TAREFAS A CUMPRIR —
**a.** No texto sobre aids e covid-19, em que cidade surgiram os casos da "pneumonia misteriosa" noticiados no fim de dezembro de 2019?
**b.** Continue o texto sobre aids e covid-19 a partir da última frase apresentada.

TEXTO APRESENTADO —

==========

- Aids e covid-19 têm formas de transmissão, sintomas e tratamentos completamente diferentes. Mesmo assim, as doenças que marcaram o fim do século 20 e o início do 21, respectivamente, trazem semelhanças importantes, especialmente na forma como a sociedade e a ciência reagiram a elas.
E esses processos tiveram os mais variados desdobramentos. Por um lado, as duas pandemias demandaram a criação de soluções rápidas, que resultaram em testes, remédios e vacinas modernos e disruptivos, que beneficiaram não apenas as duas condições, mas a medicina como um todo. Por outro, o surgimento de problemas novos reforçou (e até criou) preconceitos, estigmas e desigualdades que resistem até hoje.
Os dois momentos históricos também trazem aprendizados importantes sobre a prevenção, quais estratégias funcionam mais ou menos e o papel da comunicação neste contexto.
Essa é a análise feita por especialistas em saúde ouvidos pela BBC News Brasil. Eles avaliam que as duas crises sanitárias apresentam muitos paralelos e entendê-los pode nos ajudar a lidar com as futuras pandemias que virão pela frente.
1. Estresse, medo e incertezas
Nos últimos dias de dezembro de 2019, veículos e agências de notícias publicaram as primeiras informações sobre os casos de uma “pneumonia misteriosa” que começou a acometer algumas pessoas em Wuhan, na China.
No início de janeiro, veio a confirmação de que o quadro estava relacionado a um novo tipo de coronavírus, que seria nomeado posteriormente de Sars-CoV-2.
Um processo parecido aconteceu com o HIV, o vírus da imunodeficiência humana. Apesar de existirem evidências de que ele já circulava desde a década de 1930, o problema começou a chamar a atenção entre o final dos anos 1970 e o início dos 1980.
Nessa época, os especialistas perceberam o aumento na frequência de sintomas do que viria a ser conhecida como a Síndrome da Imunodeficiência Adquirida, ou aids. No período, o quadro foi observado com mais intensidade em homens que fazem sexo com homens de algumas regiões dos Estados Unidos.

==========

MATERIAL DE ESTUDO —
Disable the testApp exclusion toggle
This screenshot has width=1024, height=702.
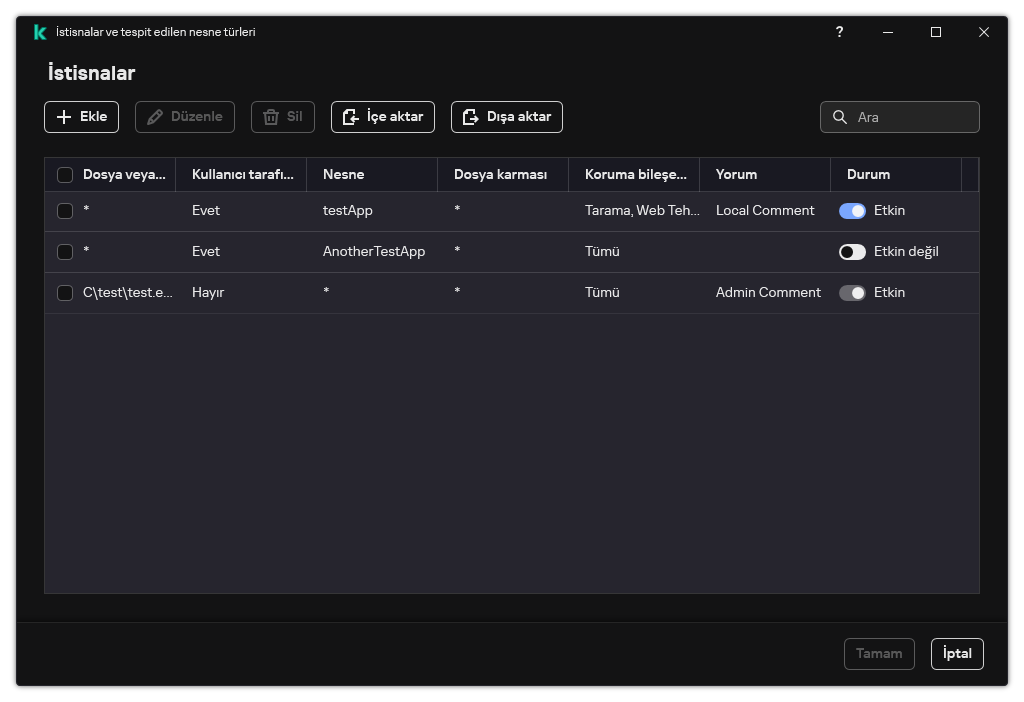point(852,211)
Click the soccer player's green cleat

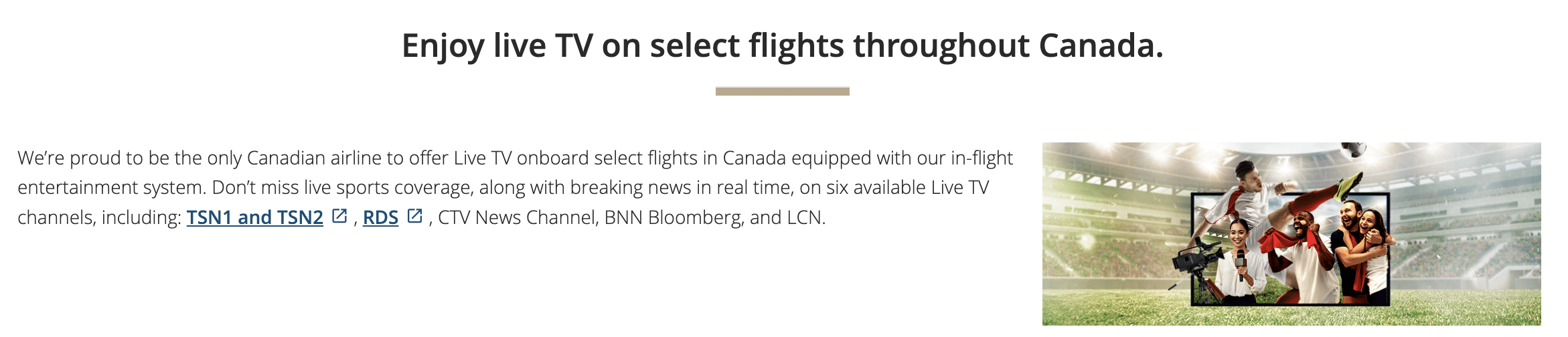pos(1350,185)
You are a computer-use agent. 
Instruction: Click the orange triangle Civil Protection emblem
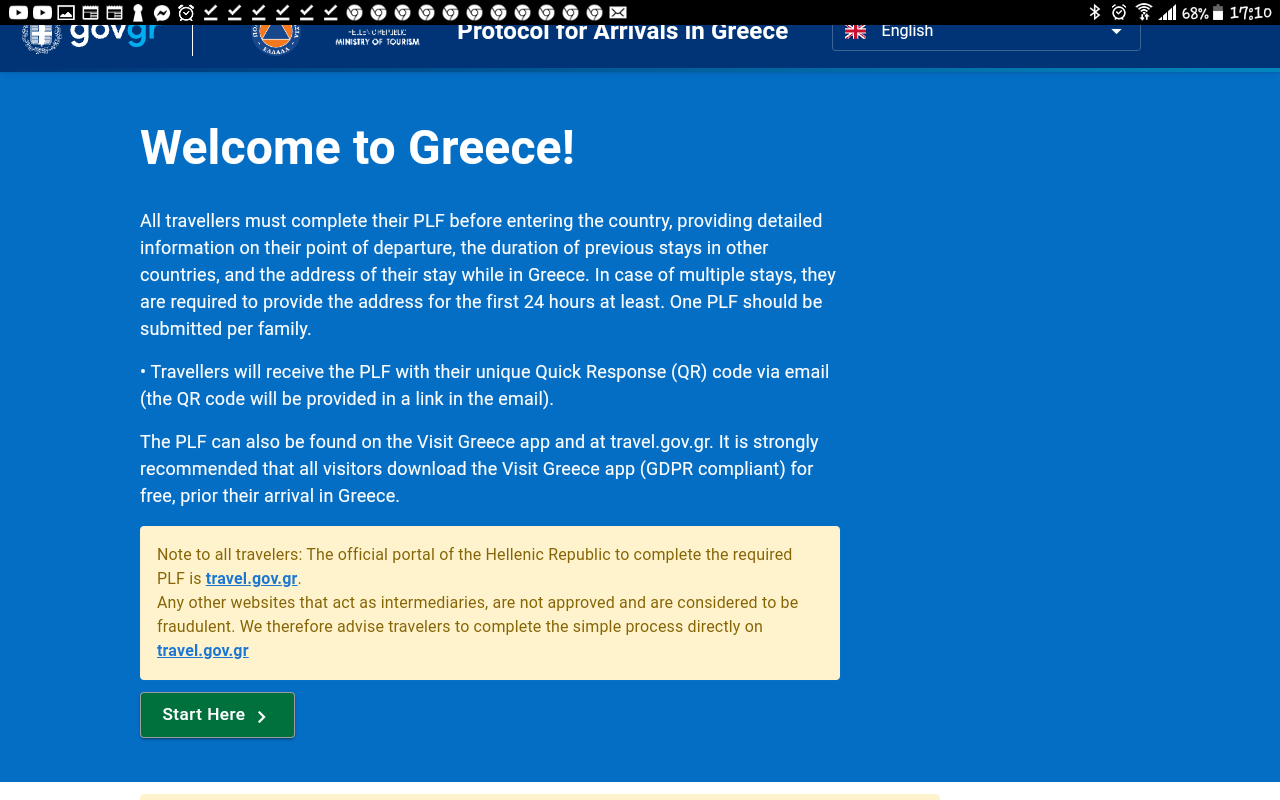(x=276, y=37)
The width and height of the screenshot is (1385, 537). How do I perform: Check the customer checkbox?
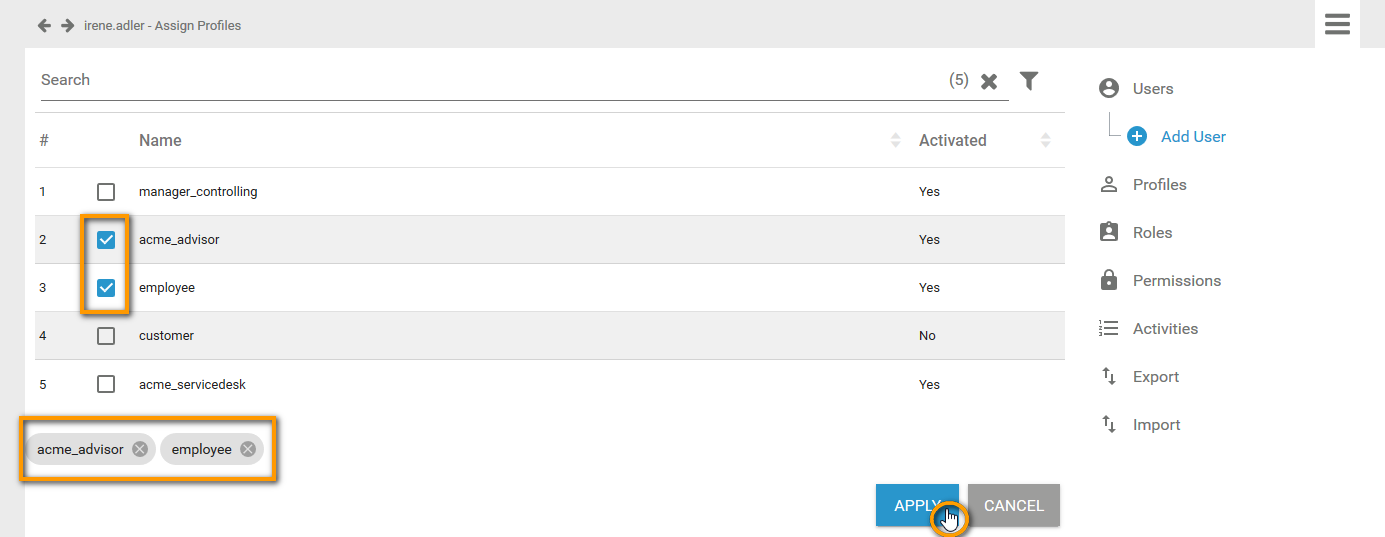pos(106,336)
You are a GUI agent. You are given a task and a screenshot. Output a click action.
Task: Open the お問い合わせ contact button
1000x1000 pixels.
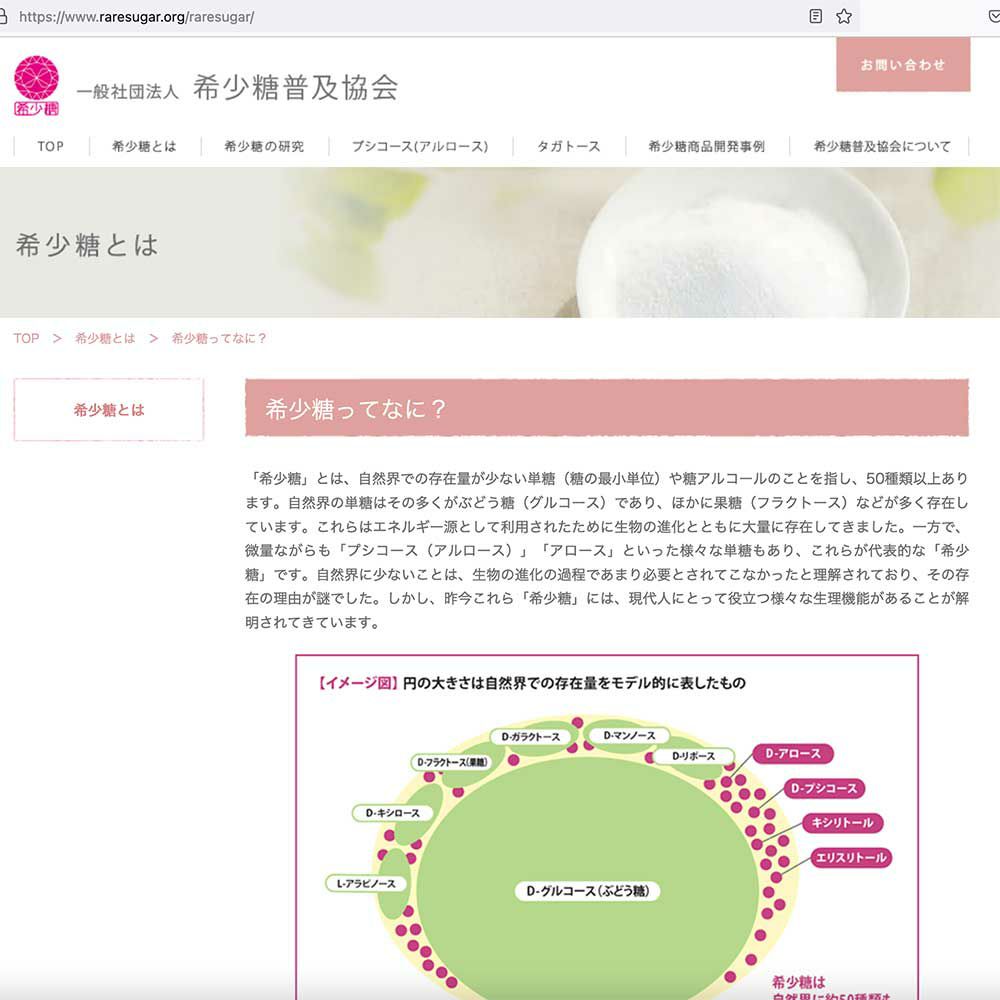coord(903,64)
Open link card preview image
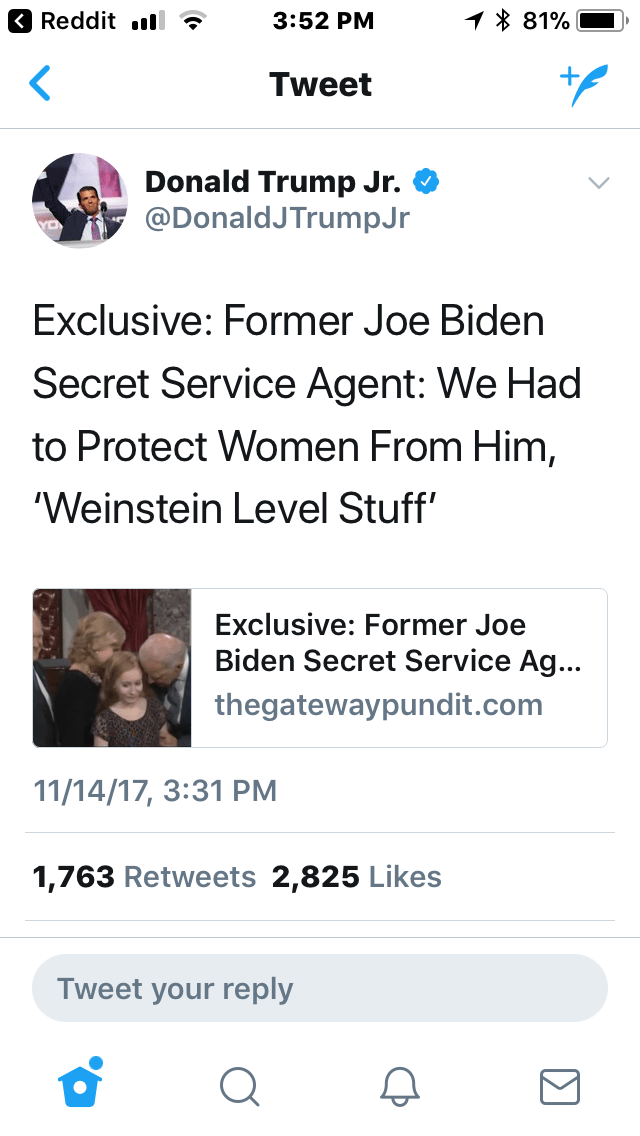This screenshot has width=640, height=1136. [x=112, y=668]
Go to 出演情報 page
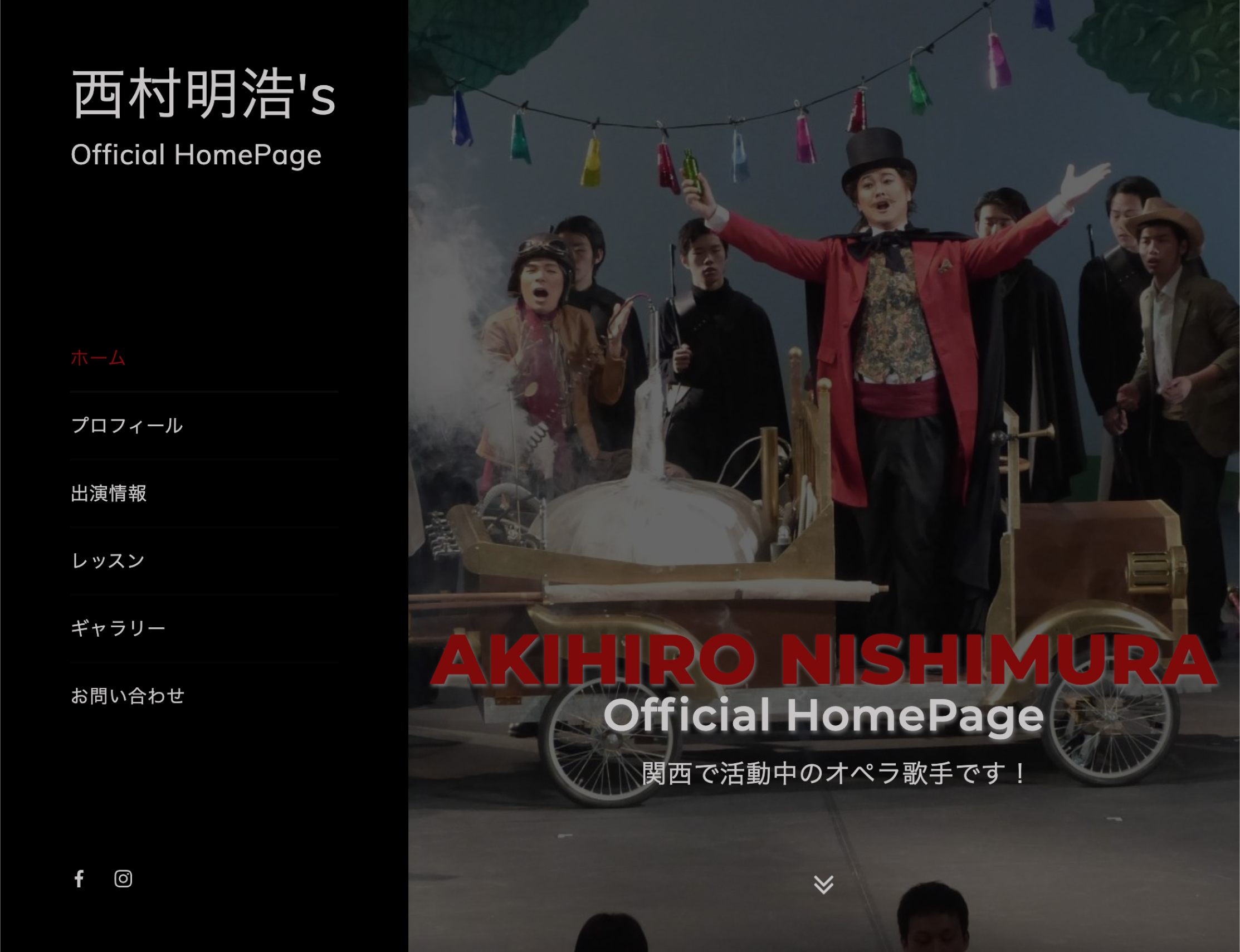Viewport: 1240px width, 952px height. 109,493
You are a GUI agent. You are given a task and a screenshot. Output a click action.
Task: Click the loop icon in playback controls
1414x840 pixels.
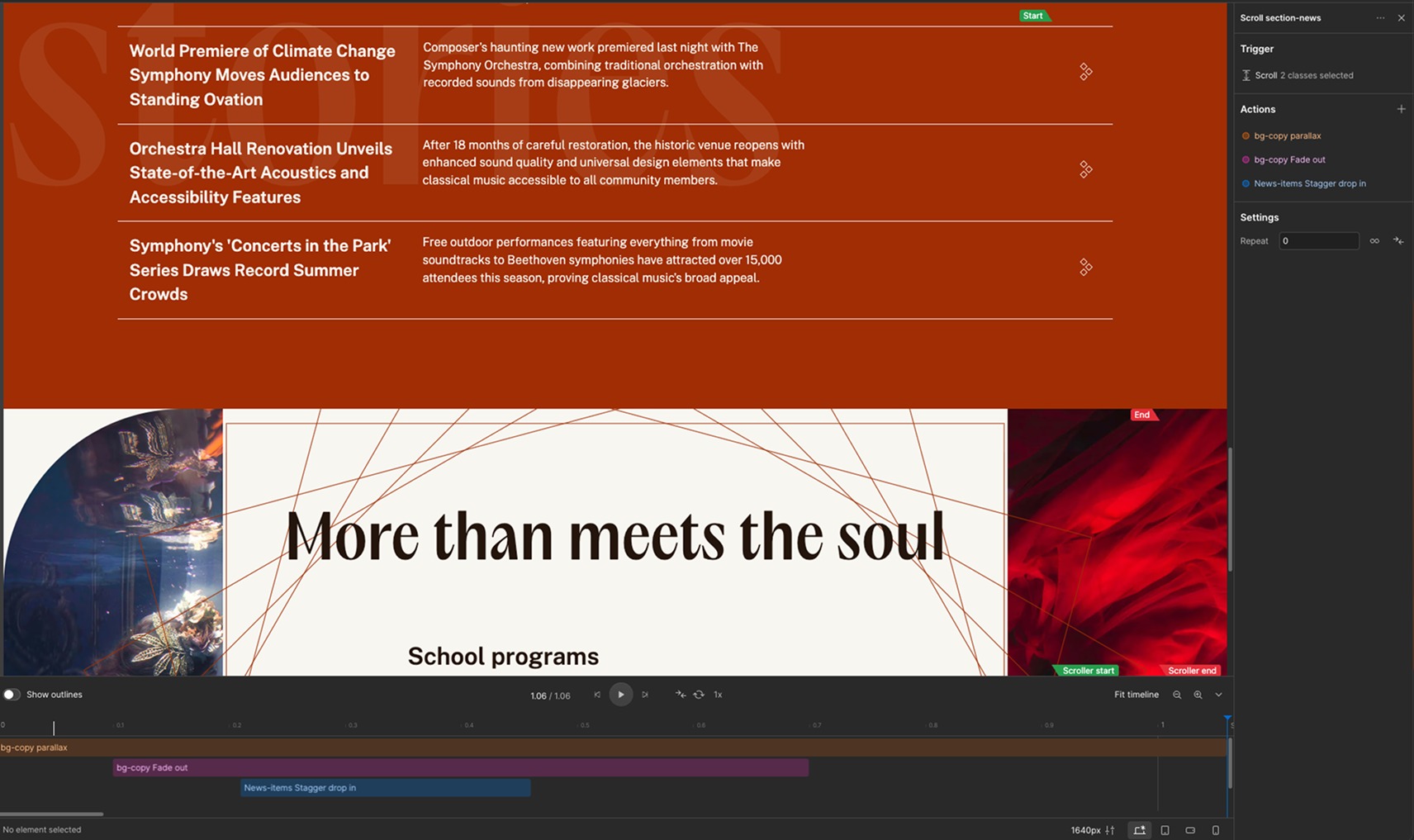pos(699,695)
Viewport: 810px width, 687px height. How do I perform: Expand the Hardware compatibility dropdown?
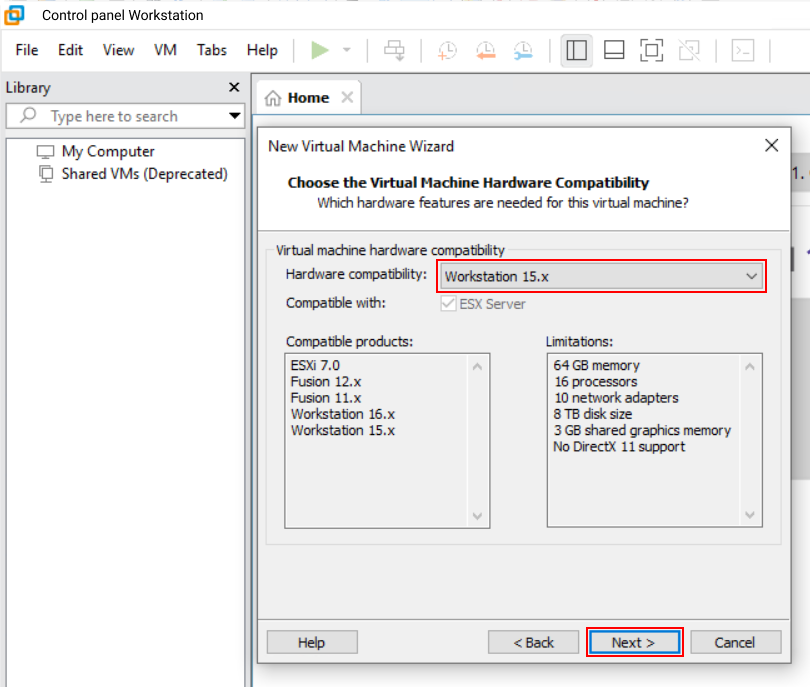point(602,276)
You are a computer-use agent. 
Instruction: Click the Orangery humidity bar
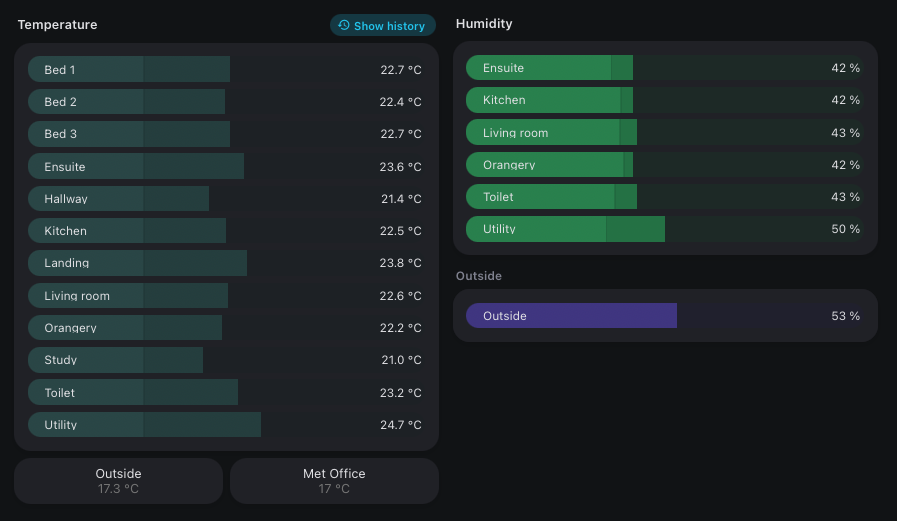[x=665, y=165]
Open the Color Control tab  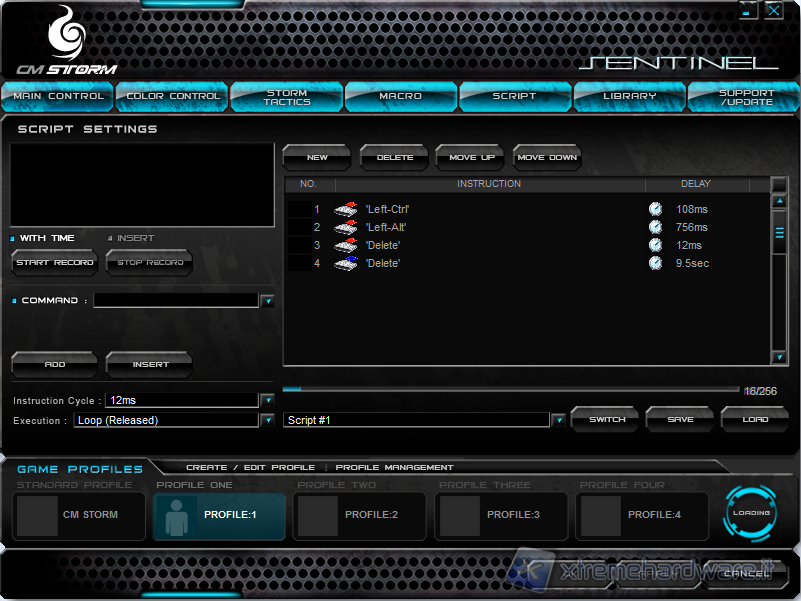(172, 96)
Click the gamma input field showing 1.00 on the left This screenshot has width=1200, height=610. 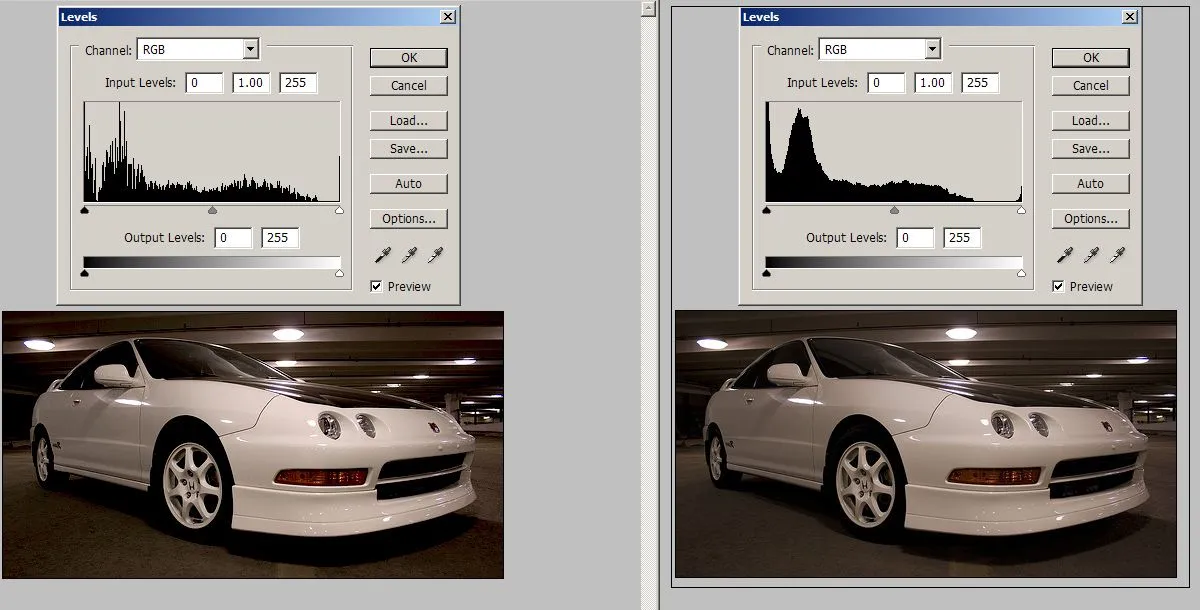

==========

RESPOSTAS DO EXERCÍCIO —
**a.** Em Wuhan, na China.

**b.**
Para o médico Ricardo Sobhie Diaz, professor de infectologia da Escola Paulista de Medicina da Universidade Federal de São Paulo (Unifesp), as duas situações são marcadas pelo aumento do estresse generalizado diante das incertezas.
“Quando começamos a ouvir sobre HIV e aids, havia muito medo, pois não se sabia o que poderia acontecer com as pessoas e qual seria o tamanho da catástrofe que iríamos enfrentar”, lembra.
“E nós vemos a mesma coisa agora com a covid-19. Todos nos sentimos um tanto incapazes de entender realmente o que acontece, especialmente nos primeiros meses da pandemia”, completa.
2. Estigmas e preconceitos
Uma das consequências desse medo generalizado diante do desconhecido é o surgimento de teorias da conspiração e movimentos que tentam encontrar algo (ou alguém) para jogar a culpa.
“No início, a aids era descrita pejorativamente como a doença dos cinco H’s, pois acreditava-se que ela só afetaria homossexuais, prostitutas (hookers, em inglês), haitianos, hemofílicos e usuários de heroína”, diz a infectologista Karen Morejon, do Hospital das Clínicas da Faculdade de Medicina de Ribeirão Preto da Universidade de São Paulo (USP), no interior paulista.
E esses estigmas e preconceitos eram reforçados pela própria imprensa. Na edição de 12 de junho de 1983 do jornal Notícias Populares, por exemplo, é possível ler uma manchete preconceituosa sobre a aids. Em letras garrafais, a capa anunciava: “A peste gay já apavora São Paulo”.
Com a covid-19, houve um cuidado extra das autoridades, especialmente da Organização Mundial da Saúde (OMS), para que Wuhan, ou a China como um todo, não ficassem estigmatizados, ou virassem referência como o nome da doença ou do vírus.
E há exemplos claros de como evitar essa vinculação geográfica de uma nova enfermidade é importante. Talvez o maior deles seja a gripe espanhola, que matou milhões de pessoas entre 1918 e 1920.
Apesar da alcunha, a doença provavelmente surgiu em acampamentos militares dos Estados Unidos. Mas, como ocorria a Primeira Guerra Mundial e a maioria dos países envolvidos controlava a imprensa, quem noticiou sobre a chegada de uma infecção desconhecida foram os veículos jornalísticos da Espanha, que mantinha uma posição de neutralidade naquele momento.
Passado mais de um século, o termo “gripe espanhola” continua a ser usado, apesar da imprecisão histórica.
Mesmo com as precauções em relação à pandemia atual, ainda existem muitas teorias da conspiração infundadas que acusam a China de ter criado o coronavírus e é comum ler o termo “peste chinesa” em muitos desses conteúdos falsos.
3. Riscos e vulnerabilidades
Um erro que ocorreu nas duas pandemias, de acordo com os especialistas, foi o foco excessivo nos chamados “grupos de risco”
Como mencionado anteriormente, existia uma ideia enviesada nos anos 1980 de que só homossexuais, usuários de drogas injetáveis ou pacientes que precisam de transfusão sanguínea se infectavam com o HIV.
Já na covid-19, circulou muito a ideia errada de que a doença só matava idosos e indivíduos com comorbidades, como os portadores doenças cardiovasculares ou pulmonares.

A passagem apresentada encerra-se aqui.